### MATERIAL FOR THIS TASK
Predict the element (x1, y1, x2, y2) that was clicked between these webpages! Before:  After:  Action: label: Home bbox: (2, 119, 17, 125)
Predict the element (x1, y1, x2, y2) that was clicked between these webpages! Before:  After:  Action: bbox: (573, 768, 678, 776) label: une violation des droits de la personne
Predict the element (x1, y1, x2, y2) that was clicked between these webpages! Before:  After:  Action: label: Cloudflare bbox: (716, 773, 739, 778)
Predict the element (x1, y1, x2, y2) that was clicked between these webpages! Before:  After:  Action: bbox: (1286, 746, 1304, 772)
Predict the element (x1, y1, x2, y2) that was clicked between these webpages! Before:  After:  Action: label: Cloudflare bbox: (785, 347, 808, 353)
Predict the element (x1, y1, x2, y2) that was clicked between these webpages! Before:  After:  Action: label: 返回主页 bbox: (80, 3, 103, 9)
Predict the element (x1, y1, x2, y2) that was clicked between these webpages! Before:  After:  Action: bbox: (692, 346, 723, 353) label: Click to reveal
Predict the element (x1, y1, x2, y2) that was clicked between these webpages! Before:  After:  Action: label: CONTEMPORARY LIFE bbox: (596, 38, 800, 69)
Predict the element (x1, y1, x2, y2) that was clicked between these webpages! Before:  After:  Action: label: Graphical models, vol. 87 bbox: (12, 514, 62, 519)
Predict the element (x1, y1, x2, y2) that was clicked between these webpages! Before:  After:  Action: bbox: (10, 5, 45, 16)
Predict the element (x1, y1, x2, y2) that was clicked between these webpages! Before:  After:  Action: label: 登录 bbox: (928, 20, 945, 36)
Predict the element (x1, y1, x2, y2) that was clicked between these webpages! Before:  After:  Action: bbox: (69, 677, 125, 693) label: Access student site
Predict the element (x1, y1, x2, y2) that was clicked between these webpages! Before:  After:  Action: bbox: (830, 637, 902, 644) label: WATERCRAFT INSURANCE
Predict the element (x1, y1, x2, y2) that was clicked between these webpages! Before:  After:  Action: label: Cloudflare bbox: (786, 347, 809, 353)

### WHAT YOU WILL DO
Reproduce the items above without any change, starting at the first line and ending with the line that holds "773, 739, 778)", inclusive.

### OUTPUT FOR THIS TASK
Predict the element (x1, y1, x2, y2) that was clicked between these webpages! Before:  After:  Action: label: Home bbox: (2, 119, 17, 125)
Predict the element (x1, y1, x2, y2) that was clicked between these webpages! Before:  After:  Action: bbox: (573, 768, 678, 776) label: une violation des droits de la personne
Predict the element (x1, y1, x2, y2) that was clicked between these webpages! Before:  After:  Action: label: Cloudflare bbox: (716, 773, 739, 778)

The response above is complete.